* start TEXT *

On the subject of funeral plans – your thoughts are invited

Fran Hall

Like everyone else who responded to the Competition and Markets Authority’s consultation on whether to make a market investigation reference for the funeral market, we received an e-mail last week. The e-mail invited us to share our views on whether the said MIR should also cover the delivery of funeral services obtained via a pre-paid funeral plan.

And like everyone else concerned with the state of the current funeral market, we will be submitting our considered opinion on this matter. Which is that yes, there absolutely should be further scrutiny of the funeral sector with regard to the provision of funeral services arising from redemption of pre-paid funeral plans.

This blog has covered the subject of funeral plans on no less than 47 occasions over the years. And our opinion hasn’t changed. On the whole, and with the exception of the Good Funeral Guide Pre-Paid Funeral Plan (which isn’t like any other funeral plan we’ve come across) – we have little time for funeral plans.

We make no apology for again repeating the quote from Thomas Long in his and Thomas Lynch’s ‘The Good Funeral – Death, Grief and the Community of Care’ because it sums up pretty much what we think:

“The ‘buy now, die later’ brand of package deal has meant a lost connection between the sale of funerals and the delivery of them, and with it the loss of face-to-face accountability between buyer and seller that used to provide reliable consumer protection. Now the recipient of the services (the bereaved) and the provider of same (the funeral director) are both perilously out of the loop of the original transaction: a deal often brokered years before, between a commissioned salesperson and the now newly deceased. In such an environment there can be little real accountability.”

Notwithstanding this lost connection between the parties concerned with the funeral, in their consultation on scope of the proposed market investigation, the CMA notes the following:

‘In some respects, the position of the purchaser of a funeral plan from a plan provider may be similar to the purchaser of funeral services at need from a funeral director. In both cases, a lack of clear and comprehensive information about price, range and quality, combined with likely inexperience (as purchasing funeral plans or arranging funerals are generally infrequent purchases) mean that the customer is likely to lack the ability to assess properly the value for money of all the options offered.’

Definitely worth a closer look then.

* end TEXT *
* start INFORMATION SUPPLIED *

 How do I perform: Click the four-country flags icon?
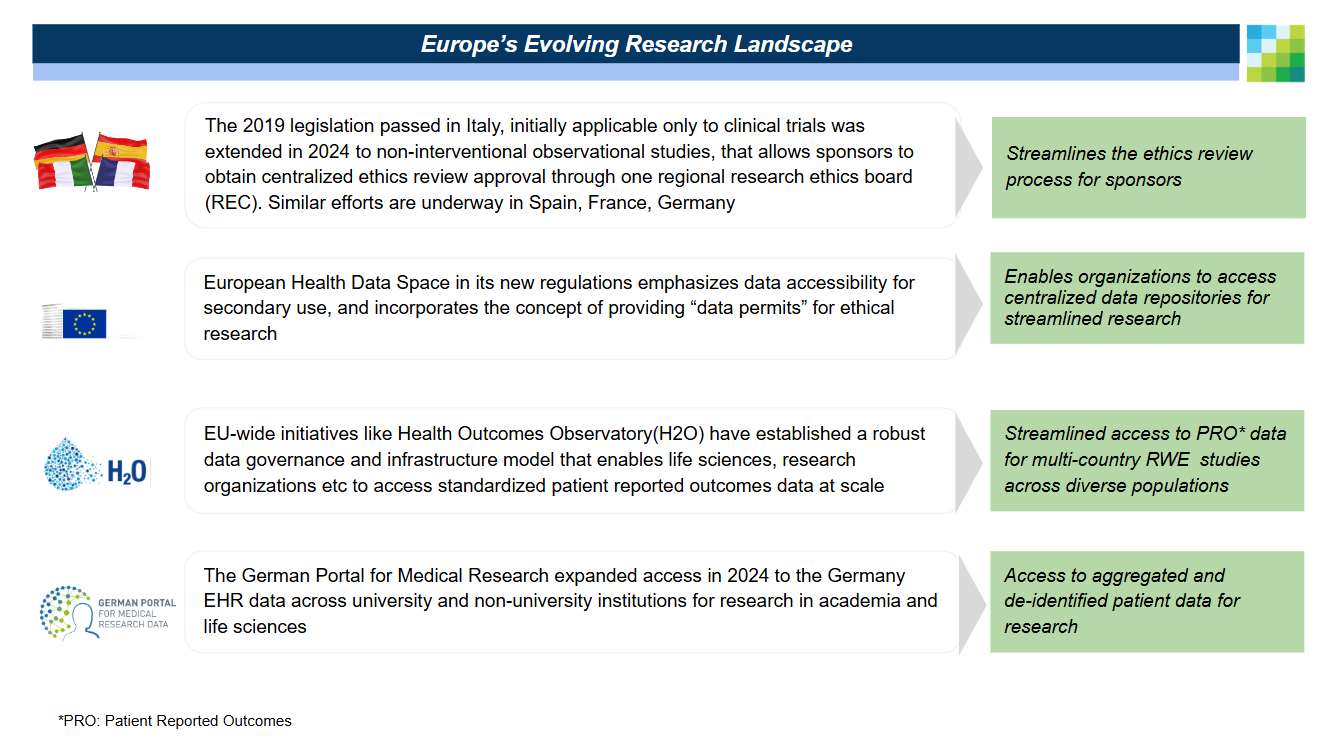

* end INFORMATION SUPPLIED *
* start INFORMATION SUPPLIED *

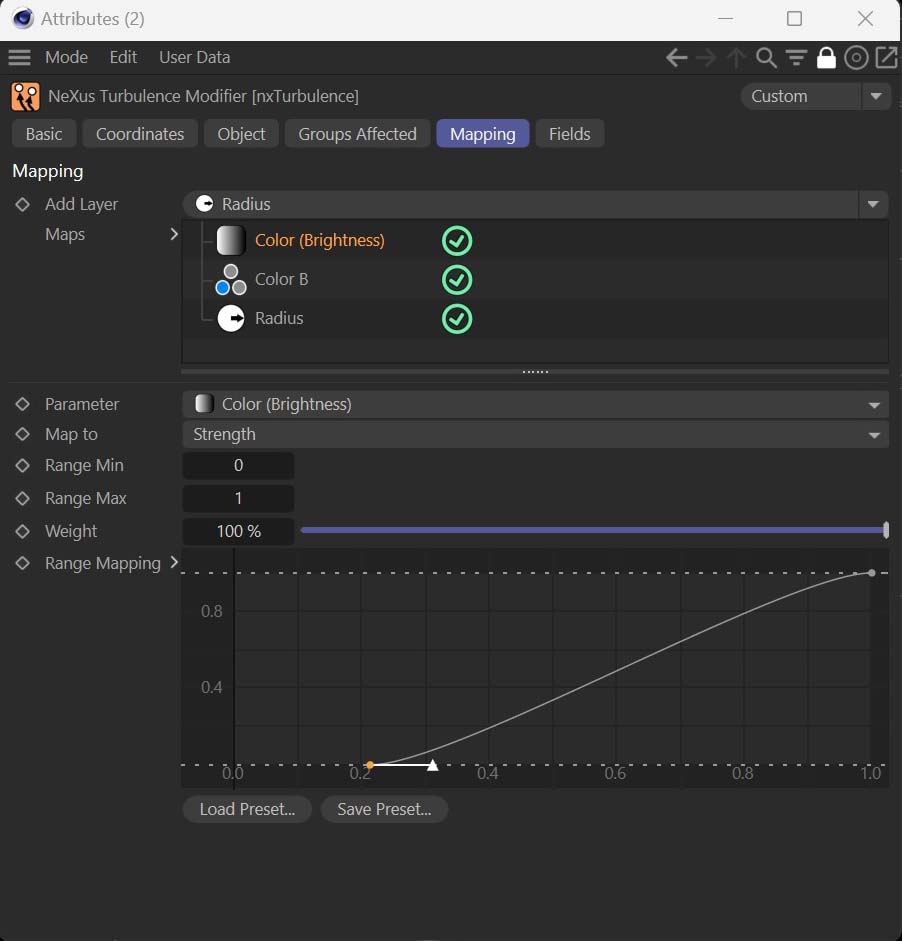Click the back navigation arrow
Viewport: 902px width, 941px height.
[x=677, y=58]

* end INFORMATION SUPPLIED *

| OBJECTIVE |
Extend the post on funeral plans past its final sentence. The rows have no connection to the post on funeral plans.

| TASK RESPONSE |
The CMA’s invitation to offer a viewpoint isn’t restricted to just those who responded to their previous consultation, so if you have an opinion on whether the CMA should be looking at the services provided in ‘redemption of pre-paid funeral plans’, please drop them a line. You have around nine days in which to do so.

Postal address: Funerals market study team, Competition and Markets Authority, Victoria House, 37 Southampton Row, London WC1B 4AD

Email address:  funerals@cma.gov.uk

Here’s the content of the e-mail:

“In November 2018, the CMA consulted on its proposal to make a market investigation reference in relation to the supply of services by funeral directors at the point of need and the supply of crematoria services (in both cases within the UK). The draft terms of reference excluded from the meaning of ‘services by funeral directors at the point of need’ both the provision of pre-paid funeral plans and the provision of services provided pursuant to prepaid funeral plans.  

The CMA has received representations, in response to this consultation, that the scope of the proposed market investigation reference should be extended to include the funeral services supplied by funeral directors in the United Kingdom arising from the redemption of pre-paid funeral plans.

The CMA is, therefore, inviting interested parties to provide views on whether, if the CMA decides to make a market investigation reference, the scope of the market investigation should include the delivery of such services. 

The consultation document can be accessed on the Funeral market study case page at: https://www.gov.uk/cma-cases/funerals-market-study

Comments should be provided to the CMA no later than 5pm 13 March 2019.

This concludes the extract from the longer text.